Huda Y. Zoghbi, a pediatric neurologist and neuroscientist who has made key discoveries in the study of brain disorders, has been elected to Rockefeller’s Board of Trustees. With her election, which took place at the Board’s October 19 meeting, the university has 49 voting Trustees.

Dr. Zoghbi, who was awarded the 2013 Pearl Meister Greengard Prize at Rockefeller, is Ralph D. Feigin Professor at Baylor College of Medicine. She has focused much of her work on the genetic underpinnings of rare neurological diseases. Her interests range from neurodevelopment to neurodegeneration. In 1993, she discovered, along with Harry Orr of the University of Minnesota, the gene that is mutated in spinocerebellar ataxia type 1—a progressive neurodegenerative disorder that typically strikes in adulthood and affects balance and motor functions.

Later, Dr. Zoghbi’s group discovered that mutations in MECP2 cause the postnatal neurological disorder Rett syndrome and revealed the importance of this gene for various neuropsychiatric traits.
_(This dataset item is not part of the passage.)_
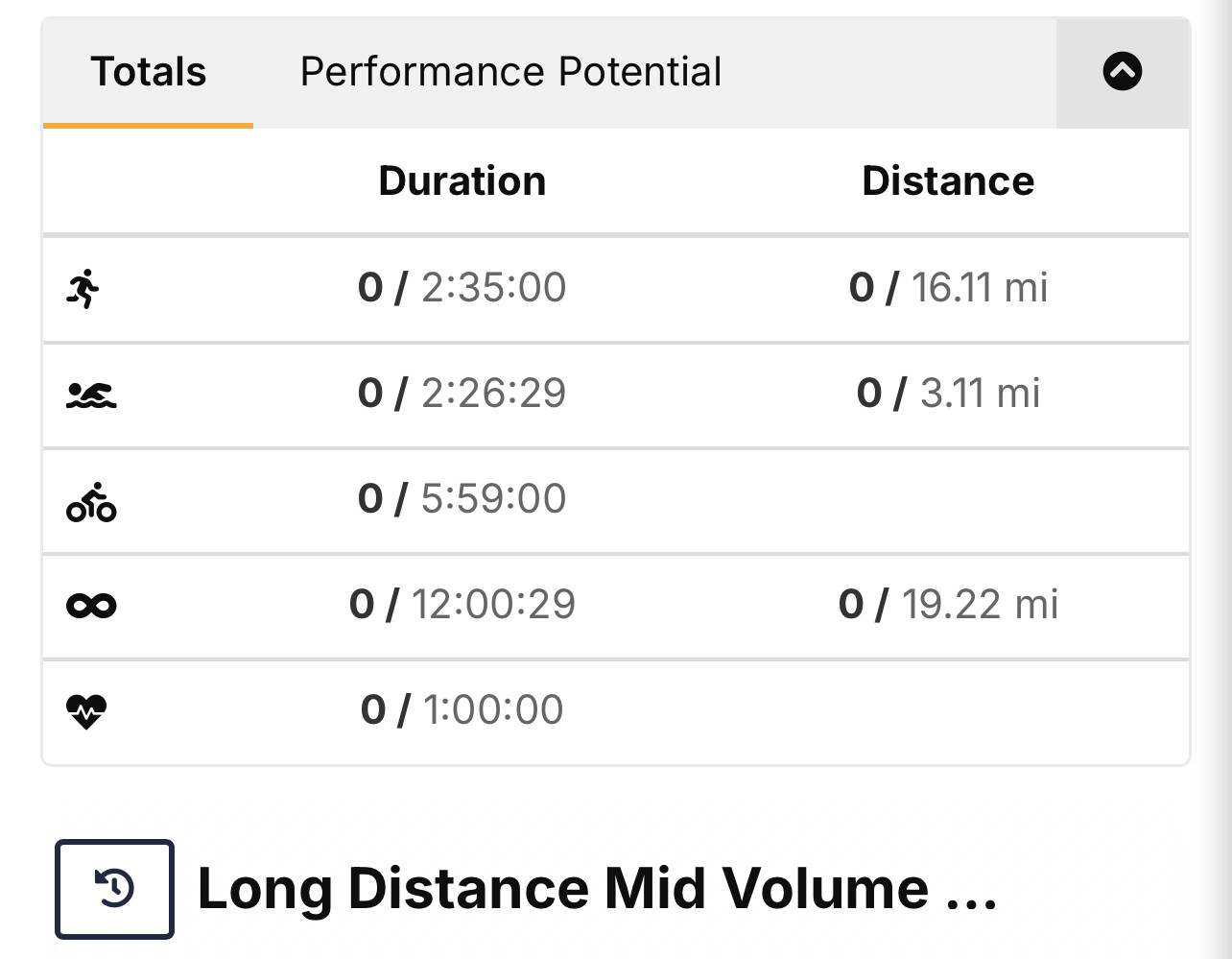1232x959 pixels.
Task: Click the cyclist icon
Action: [x=91, y=501]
Dr. Zoghbi’s work on these rare brain disorders has significantly advanced research of more common conditions, including autism, Parkinson’s, and Alzheimer’s.

“I love Rockefeller University, and the research being done there is first-rate,” says Dr. Zoghbi, who is also the founding director of the Jan and Dan Duncan Neurological Research Institute at Texas Children’s Hospital. “The opportunity to serve on the Board was just too good to pass up.”

A native of Lebanon, she received her undergraduate degree in biology from the American University of Beirut and her M.D. from Meharry Medical College in Nashville, Tennessee. She joined the faculty of Baylor College of Medicine in 1988 as assistant professor in the department of pediatrics and the department of molecular and human genetics. Dr. Zoghbi, who has been an investigator at the Howard Hughes Medical Research Institute since 1996, is the recipient of several honors in addition to the Pearl Meister Greengard Prize, including the 2014 Edward M. Scolnick Prize in Neuroscience, the 2014 March of Dimes Prize in Developmental Biology, and the 2016 Shaw Prize in Life Science and Medicine. She is a member of the National Academy of Sciences and the National Academy of Medicine.

Editor’s note: On December 4, Dr. Zoghbi was awarded the prestigious Breakthrough Prize in Life Sciences.